Guest curator Stefan Maier introduces this dossier by discussing WaveNet, Google's recently released speech synthesizer that is capable of both remarkable realism and abjection through applied machine listening. Arguing that technologies of synthetic sensation might have as much to do with the novel possibilities afforded by artificial intelligence as they do with the assumptions that underlie technical activity itself, Maier also acknowledges that such insights are not without significant historical precedence. In particular, this editorial looks to Maryanne Amacher's media opera Intelligent Life (1980–) and George Lewis's work in computer-human interaction as anticipating such problematics decades ago.

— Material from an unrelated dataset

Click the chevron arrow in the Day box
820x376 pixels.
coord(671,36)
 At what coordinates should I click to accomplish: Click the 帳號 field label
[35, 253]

What are the implications of using one’s voice to improvise with a neural network? Composer Jennifer Walshe and artist Memo Akten present ULTRACHUNK, a neural network trained on a corpus of Walshe’s solo vocal improvisations. Here, Walshe wrangles with an artificially intelligent duet partner—one that reflects a distorted version of her own improvisatory language and individual voice.
In this republication of the liner notes to Couture Cosmetique (1997), Terre Thaemlitz suggests that digital production tools allow uses of audio that readily draw a comparison to nonessentialist transgendered critiques of representation and the body. By rejecting the normative concepts we project onto technology, Thaemlitz points toward what other visions of the human might be freed up in the process.

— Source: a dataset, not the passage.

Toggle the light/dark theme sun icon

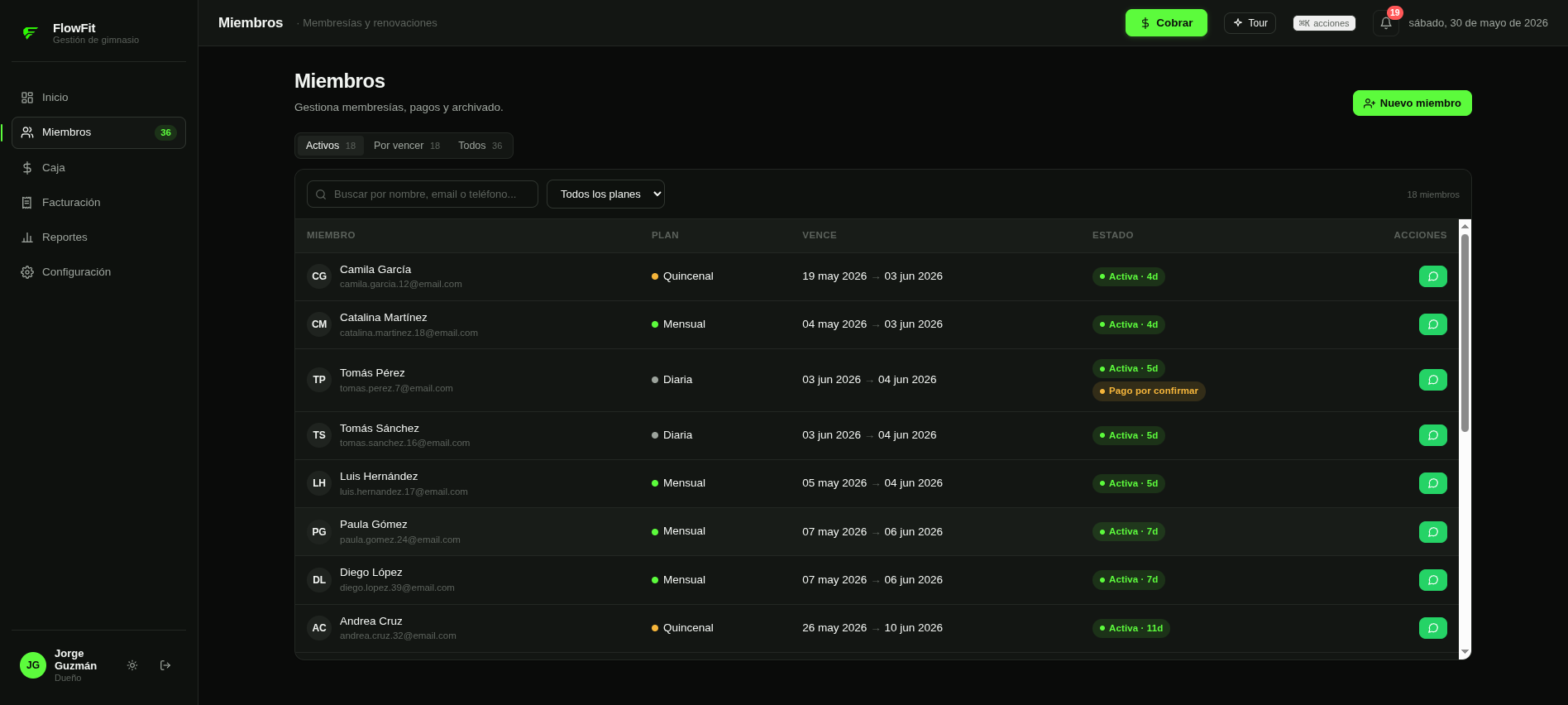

“Heteroglossia” describes the coexistence of distinct varieties within a single language. In Ben Vida’s composition Heteroglossic Riot, software reads text scores, which in turn drive the synthesis of synthetic speech and abstract sound. Through the interplay and disparity between text, speech, and sound, Vida points to the idiosyncratic possibilities offered by computationally assisted translation.
Composer, musicologist, and improviser George Lewis discusses Rainbow Family (1984), a groundbreaking work that employs proto-machine-listening software to analyze an improviser’s performance in real time, while simultaneously generating both complex responses to the musician’s playing and independent behavior arising from the program’s internal processes. The essay explores issues of subjectivity, agency, intelligibility, and social responsibility that arise in encounters between machine listeners and their biological counterparts.
What do machines hear that humans cannot? Artist Florian Hecker explores the formal, perceptual, and aesthetic possibilities afforded by custom machine-listening software in “1935.” Through the use of computer audition, Hecker explores degrees of perceptual resolution hitherto inaccessible via human listening.
In Mei-Jia & Ting-Ting & Chih-Fu & Sin-Ji, C. Spencer Yeh pushes speech synthesizers trained to represent various dialects of Chinese to the threshold of intelligibility and recognition. Through this creative misuse of such tools, Yeh questions the processes underlying codified representations of specific sociocultural identities in contemporary digital sound technologies.
Musicologist Amy Cimini discusses Maryanne Amacher's (1938–2009) unrealized media opera Intelligent Life (1980–), in which the composer conceived of "synthetic listening"—a futuristic form of computationally augmented listening that was initially proposed in this work. Cimini contextualizes Intelligent Life as a popular mediatic form that drew its influences from cutting-edge scientific knowledge intermingled with popular culture in the 1970s and 1980s.
The discrepancies between human and machine listening might be productively differentiated by considering their respective capacities for abstraction. Yoneda Lemma discusses her composition Calm can only make it false (Noise Floor), and the techno-political underpinnings of her compositional practice.